$600.00
Mapping Communications Series/Pink and Green Vision, 2022 Digitally Enhanced Collage on Black Aluminum, 11×14 inches
This series created during Covid explores our (dis)connection to one another. The use of bright colors attempts to center the voice of women. It is a conversation that is sometimes fraught with misunderstandings, isolation, frantic energy in a world where social media has removed personal intimate connections.
Dr. Antoinette Ellis-Williams is Chair and Professor of Women’s & Gender Studies at New Jersey City University. Ellis-Williams is an emerging Jamaican born multi-media interdisciplinary abstract contemporary artist, playwright, scholar, and poet. Her public art is in Newark Airport Terminal A and has also appeared in the Newark Artist Collaboration with Audible. She has had solo exhibitions at the Visual Art Gallery at NJCU and Moody-Jones Gallery. Her work has appeared at Newark Museum of Art, NJ State Museum, Morristown Performing Arts Center with Art in the Atrium, Consulate General of Greece in NYC, Akwaaba Gallery, Museum of Science, and Industry in Chicago, Ill, Prizm Art Fair, and many other venues.
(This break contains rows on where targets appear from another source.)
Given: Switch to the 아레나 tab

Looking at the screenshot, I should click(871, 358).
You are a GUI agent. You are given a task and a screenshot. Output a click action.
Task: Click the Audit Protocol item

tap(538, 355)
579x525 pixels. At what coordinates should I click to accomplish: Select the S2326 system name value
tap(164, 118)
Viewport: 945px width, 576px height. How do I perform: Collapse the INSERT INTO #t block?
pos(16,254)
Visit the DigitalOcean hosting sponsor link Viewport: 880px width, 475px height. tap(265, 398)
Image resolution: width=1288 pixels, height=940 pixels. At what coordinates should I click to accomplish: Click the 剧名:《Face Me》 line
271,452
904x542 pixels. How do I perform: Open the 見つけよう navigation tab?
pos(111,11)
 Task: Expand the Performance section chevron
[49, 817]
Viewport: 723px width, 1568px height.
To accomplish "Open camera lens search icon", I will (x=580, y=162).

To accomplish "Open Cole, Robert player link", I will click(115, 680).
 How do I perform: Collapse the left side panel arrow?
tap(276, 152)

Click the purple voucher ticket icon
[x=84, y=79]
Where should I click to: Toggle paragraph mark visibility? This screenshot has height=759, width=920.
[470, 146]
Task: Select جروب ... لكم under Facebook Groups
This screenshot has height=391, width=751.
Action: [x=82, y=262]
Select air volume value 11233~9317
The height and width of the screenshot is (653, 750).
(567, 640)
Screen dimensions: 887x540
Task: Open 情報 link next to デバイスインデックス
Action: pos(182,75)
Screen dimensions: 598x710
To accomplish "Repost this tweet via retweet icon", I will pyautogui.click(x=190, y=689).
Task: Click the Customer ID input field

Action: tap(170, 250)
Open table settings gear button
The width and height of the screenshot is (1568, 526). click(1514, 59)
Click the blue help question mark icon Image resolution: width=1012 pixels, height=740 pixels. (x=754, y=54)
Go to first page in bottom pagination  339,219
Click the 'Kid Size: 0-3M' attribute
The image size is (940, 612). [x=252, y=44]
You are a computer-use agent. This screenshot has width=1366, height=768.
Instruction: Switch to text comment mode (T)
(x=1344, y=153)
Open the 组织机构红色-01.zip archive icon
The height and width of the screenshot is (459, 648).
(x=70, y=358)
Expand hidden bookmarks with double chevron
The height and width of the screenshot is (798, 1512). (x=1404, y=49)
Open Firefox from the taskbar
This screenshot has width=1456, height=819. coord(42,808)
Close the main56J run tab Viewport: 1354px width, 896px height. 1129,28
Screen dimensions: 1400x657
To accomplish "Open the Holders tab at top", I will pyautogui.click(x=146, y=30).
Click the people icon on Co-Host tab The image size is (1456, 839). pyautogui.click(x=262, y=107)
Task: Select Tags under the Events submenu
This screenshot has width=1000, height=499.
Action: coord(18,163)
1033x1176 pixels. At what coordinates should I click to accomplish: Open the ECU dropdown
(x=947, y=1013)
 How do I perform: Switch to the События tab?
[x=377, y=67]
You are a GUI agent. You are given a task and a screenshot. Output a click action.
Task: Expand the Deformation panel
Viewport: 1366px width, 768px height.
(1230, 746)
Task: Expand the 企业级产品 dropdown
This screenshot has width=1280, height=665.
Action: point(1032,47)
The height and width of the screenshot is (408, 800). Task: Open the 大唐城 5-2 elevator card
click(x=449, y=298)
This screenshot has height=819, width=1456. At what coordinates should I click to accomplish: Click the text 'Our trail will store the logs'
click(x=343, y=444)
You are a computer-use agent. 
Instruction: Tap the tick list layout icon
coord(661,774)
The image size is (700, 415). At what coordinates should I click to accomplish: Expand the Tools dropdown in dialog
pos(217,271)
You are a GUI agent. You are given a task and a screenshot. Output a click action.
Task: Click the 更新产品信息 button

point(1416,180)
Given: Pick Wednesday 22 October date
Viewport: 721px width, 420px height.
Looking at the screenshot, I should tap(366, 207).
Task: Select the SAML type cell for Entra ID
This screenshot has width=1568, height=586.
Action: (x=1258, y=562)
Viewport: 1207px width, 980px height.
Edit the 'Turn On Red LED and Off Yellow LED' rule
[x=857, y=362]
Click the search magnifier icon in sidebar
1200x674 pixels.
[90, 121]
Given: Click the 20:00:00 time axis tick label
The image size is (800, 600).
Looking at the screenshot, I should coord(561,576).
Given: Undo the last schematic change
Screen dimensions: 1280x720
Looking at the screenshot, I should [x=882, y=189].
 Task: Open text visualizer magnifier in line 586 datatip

She is the author of Black Gardenias: A Collection of Poems, Stories, & Sayings from A Woman’s Heart (Semaj Publishing, 2013). She She is a playwright and actor of Scarf Diaries. Her one-woman play premiered at NJPAC in 2017 and at reg. e gaines’ 2021 Downtown Urban Art Festival in NYC. Scarf Diaries won BEST play. Ellis-William’s documentary Lee Hagan: Connecting Generations (2016) won best short documentary at the Newark Black Film Festival. Her TedX Talk Finding Justice in the Land of the Free (2015) tried to unpack her immigrant status in America. She has presented papers at Oxford, Harvard, Rutgers, Seton Hall, Princeton, to name a few. She is a highly sought after public speaker and minister. She is a graduate of Seton Hall University (BA), University of Pittsburgh (MPA) and Cornell University (Ph.D).Her work explores the layers of her own identity—blackness, girl/womanhood, mother, and immigrant—in the context of popular culture, power, politics, religion/faith, history, music, social movements, and socioeconomics. The work is a commentary on the textured lives of marginalized people. She creates as a way of unpacking rage, pain, contradictions, beauty, agency, and joy constantly trying to understand the complex history and narrative of blackness in the United States and black the diaspora.